A previous report from the NSHD showed that categorical agreement between age at menarche reported during adulthood and that recorded nearer the time can vary according educational attainment [22]. Similar to the other variables, we found no significant associations of quantitative between-study differences with childhood social class or educational attainment for age at menarche. Because age at menarche was reported by proxy, the magnitude and effects of reporting errors could be underestimated, though it seems likely that a participant's mother would have been able to report her daughter's age at menarche with reasonable accuracy, at the time she was asked. Also, quantitative NSHD data on age at menarche is limited to women with age of menarche at most 14-15 years.
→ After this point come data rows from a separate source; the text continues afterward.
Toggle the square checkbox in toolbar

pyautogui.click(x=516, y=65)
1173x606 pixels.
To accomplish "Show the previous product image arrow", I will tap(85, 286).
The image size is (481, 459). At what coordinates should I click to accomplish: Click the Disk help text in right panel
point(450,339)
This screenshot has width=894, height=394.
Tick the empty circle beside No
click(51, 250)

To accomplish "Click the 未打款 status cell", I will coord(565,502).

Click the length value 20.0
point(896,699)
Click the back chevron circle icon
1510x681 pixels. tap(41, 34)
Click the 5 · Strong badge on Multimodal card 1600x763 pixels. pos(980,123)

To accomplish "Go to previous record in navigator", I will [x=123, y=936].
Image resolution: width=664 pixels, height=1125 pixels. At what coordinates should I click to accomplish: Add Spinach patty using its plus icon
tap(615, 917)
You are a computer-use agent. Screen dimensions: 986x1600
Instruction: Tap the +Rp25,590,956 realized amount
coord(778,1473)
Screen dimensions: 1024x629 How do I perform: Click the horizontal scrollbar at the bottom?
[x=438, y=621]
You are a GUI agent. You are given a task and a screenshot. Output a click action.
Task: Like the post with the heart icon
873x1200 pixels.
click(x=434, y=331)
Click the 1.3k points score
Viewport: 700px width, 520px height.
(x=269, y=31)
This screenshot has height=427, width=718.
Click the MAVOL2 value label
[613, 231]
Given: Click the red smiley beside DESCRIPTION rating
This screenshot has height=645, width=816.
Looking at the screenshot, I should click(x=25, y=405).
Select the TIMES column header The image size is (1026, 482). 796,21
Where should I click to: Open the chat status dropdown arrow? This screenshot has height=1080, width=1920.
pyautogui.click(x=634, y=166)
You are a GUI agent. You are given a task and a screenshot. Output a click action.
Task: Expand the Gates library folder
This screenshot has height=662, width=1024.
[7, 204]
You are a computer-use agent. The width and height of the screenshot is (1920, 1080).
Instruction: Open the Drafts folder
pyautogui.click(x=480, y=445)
This limitation could result in exaggerated between-studies differences for women reporting older ages at menarche in the MWS. For age at menopause reported at recruitment, because women matched to both studies were at most 55 years old when they joined the MWS, it was not possible to compare MWS ages at menopause greater than 55 years against NSHD data. Agreement between the studies for age at menopause was very high, although this may in part be due to improved recall in the MWS as a result of the very frequent follow-up for age at menopause, in the NSHD, between the ages of 47 and 54.
The matched participants in this validation study have consented to be part of two prospective cohorts, which suggests potential for self-selection biases in their data. There were few differences, however, in means of quantitative variables or proportions of categorical data between the matched participants and other MWS participants born within 1 year of the NSHD recruitment period, consistent with little additional bias. Nonetheless, the NSHD cohort has been followed since birth and participants are accustomed to providing information about their health and lifestyle, and might therefore be better able to recall information about past health and lifestyle than other women.